Sunday, May 11, 2008

SocialDevCampEast - Report from the field

Or day after the field.

https://barcamp.pbwiki.com/SocialDevCampEast

If you have ever been to an IEEE or such conference, you know that everything is planned ahead of time and there are committees for everything. It works well, but for a smaller situation like the Social Dev Camp East that happened yesterday, the power of Web2.0 technologies came together to promote a smooth flow throughout the day.

Take a look at the wiki link above. There is a proposed schedule. At a regular conference, that would BE the schedule. At the camp, there weren't even defined sessions before the campers voted on them in the morning. You can see the proposed time schedule got pushed back as people probably showed up a little later than expected. The actual schedule exists on the page along the proposed, showing the differences. Updated in almost real time, this is a huge break from the monolithic existence of regular conferences. It was encouraging and impressive that such an open source type of event flowed so smoothly.

The actual content of the day, and the overall purpose as I saw it was interesting. At a regular conference, the sessions might go for two hours each, starting at 8am and ending at 5pm. This camp has one hour sessions ending about 4pm. Each session was about an hour long on one topic. Since the topics were decided on in the morning, the presenters varied in their preparation. Some were ready to go with organized presentations, others were thrown together according to the requests of the campers.

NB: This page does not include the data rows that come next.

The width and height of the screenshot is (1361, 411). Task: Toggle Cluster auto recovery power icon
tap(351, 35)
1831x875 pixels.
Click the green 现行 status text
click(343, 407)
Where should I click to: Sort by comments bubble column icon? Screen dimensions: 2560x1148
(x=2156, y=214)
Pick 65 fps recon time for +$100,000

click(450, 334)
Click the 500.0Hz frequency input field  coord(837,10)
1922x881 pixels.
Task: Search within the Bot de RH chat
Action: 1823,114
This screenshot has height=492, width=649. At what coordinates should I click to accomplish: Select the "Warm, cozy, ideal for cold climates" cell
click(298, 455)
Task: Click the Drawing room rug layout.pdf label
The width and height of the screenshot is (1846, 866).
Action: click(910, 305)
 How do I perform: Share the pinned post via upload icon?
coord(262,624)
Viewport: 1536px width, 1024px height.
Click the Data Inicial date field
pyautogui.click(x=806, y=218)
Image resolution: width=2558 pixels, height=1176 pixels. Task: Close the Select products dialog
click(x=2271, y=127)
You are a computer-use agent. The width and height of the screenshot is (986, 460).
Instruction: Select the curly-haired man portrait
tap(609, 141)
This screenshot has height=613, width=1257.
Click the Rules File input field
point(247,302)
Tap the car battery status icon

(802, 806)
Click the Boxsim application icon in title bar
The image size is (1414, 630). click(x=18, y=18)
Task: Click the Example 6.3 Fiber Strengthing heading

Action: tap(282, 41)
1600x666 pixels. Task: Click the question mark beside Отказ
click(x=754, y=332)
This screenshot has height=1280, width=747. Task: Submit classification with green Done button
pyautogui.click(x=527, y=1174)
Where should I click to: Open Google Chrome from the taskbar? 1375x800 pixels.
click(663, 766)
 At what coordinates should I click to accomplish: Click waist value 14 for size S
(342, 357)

Two sessions in the mornings with discussions during led to a discussion filled lunch followed by another two sessions in the afternoon. Each session had four different topics in individual rooms for a total of sixteen topics throughout the day. Following the sessions there was a camp sponsored open bar down the street at The Brewer's Art. After sixteen different topics were covered, people from D.C, Baltimore, Philly, NYC and other places with all kinds of technical backgrounds, made for plenty of conversation for hours after the official sessions were over.

In CMSC 491S/691S we had interesting lectures that led to discussions that had to be halted as the end of class came. Imagine sixteen lectures in one day and hours of discussions afterwards. Contacts, friends and business opportunities were made and the results of the camp will echo for quite some time.

Another camp will be held in Fall 2008. Baltimore, New York, or someplace else hasn't been announced but it will probably be bigger and better than this one.